§ **READING TEXT**
§

Increased support for borrowers was shown with £3.7bn gross lending in the first six months of the year, up 50% (June 2013: £2.5bn), and net lending of £1.3bn, up 179% (June 2013: £450m)

They had a total mortgage balance of £30.8bn (December 2013: £29.5bn), with 94% of mortgages funded by savings balances and reserves (December 2013: 97%)

Chris Pilling, Yorkshire Building Society Group’s Chief Executive, said:

“These exceptional results reflect our ongoing success as a business which proudly puts mutual values at its core.

“Our 150th anniversary has been a terrific opportunity for everyone associated with the Group – colleagues and customers alike – to reflect on how we have maintained our fundamental purpose at the same time as growing as an organisation.

“Achieving good levels of profit allows us to continue to invest in the future of the Group and make our offer to customers even stronger, for example ensuring a smooth transition to comply with the new Mortgage Market Review rules with fully trained advisers available across our branch network and via our telephone contact centre.

“We have also successfully delivered in our core business areas – completing more than 16,000 mortgages, opening more than 100,000 savings accounts at a time of historically low interest rates, growing the N&P current account customer base and continuing to provide no-obligation financial advice for all across our branch network.

“We remain as committed to our members today as the founders of the Society from which we trace our roots 150 years ago. It is a proud heritage and one which we intend to enhance further in the coming years.”

§

§ **COLLECTED DATA**

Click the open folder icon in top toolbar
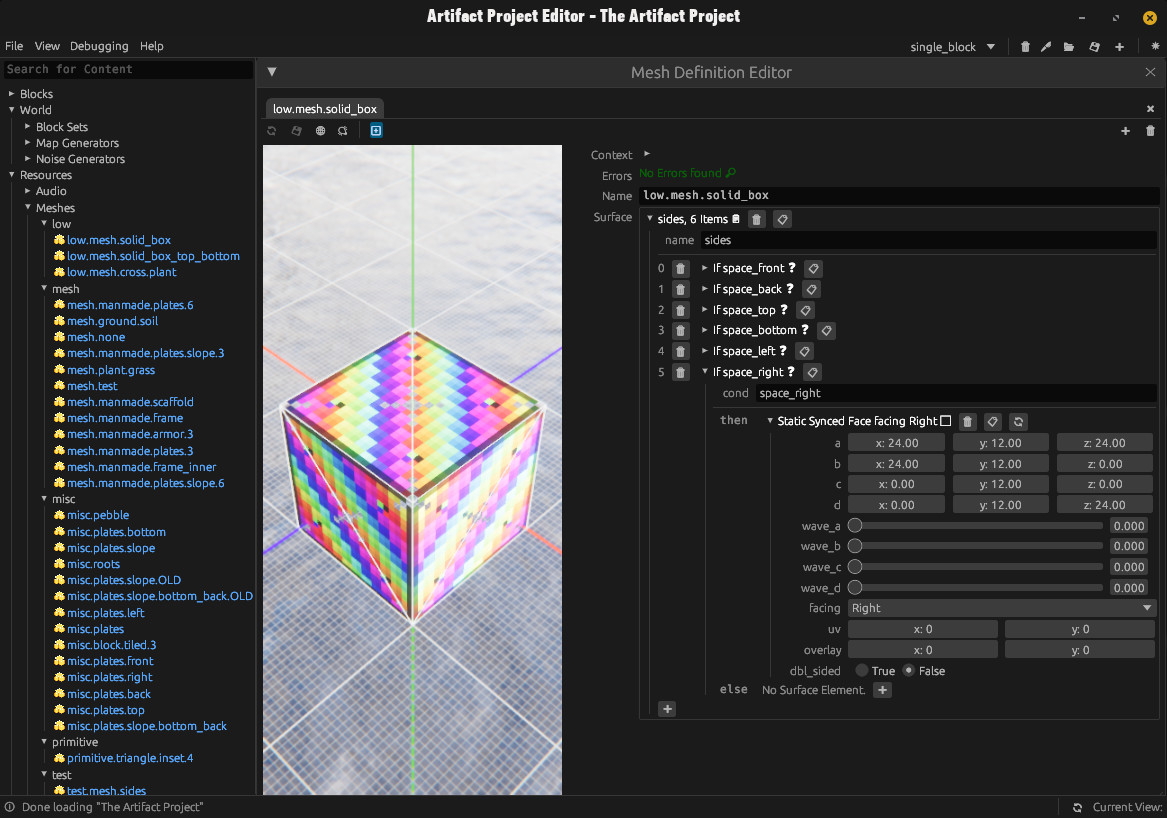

§

§ **WHAT YOU NEED TO DO**
1) In the Yorkshire Building Society results, what was the total mortgage balance, and what share of mortgages was funded by savings balances and reserves?
2) Which achievements in core business areas does the chief executive list in the Yorkshire Building Society results? Give all of them.
3) Reproduce the Yorkshire Building Society results from "Chris Pilling, Yorkshire" up to and including "telephone contact centre.".

§ **ANSWERS**
1) £30.8bn, with 94% of mortgages funded by savings balances and reserves.

2)
- Completing more than 16,000 mortgages
- Opening more than 100,000 savings accounts at a time of historically low interest rates
- Growing the N&P current account customer base
- Continuing to provide no-obligation financial advice for all across the branch network

3)
Chris Pilling, Yorkshire Building Society Group’s Chief Executive, said:

“These exceptional results reflect our ongoing success as a business which proudly puts mutual values at its core.

“Our 150th anniversary has been a terrific opportunity for everyone associated with the Group – colleagues and customers alike – to reflect on how we have maintained our fundamental purpose at the same time as growing as an organisation.

“Achieving good levels of profit allows us to continue to invest in the future of the Group and make our offer to customers even stronger, for example ensuring a smooth transition to comply with the new Mortgage Market Review rules with fully trained advisers available across our branch network and via our telephone contact centre.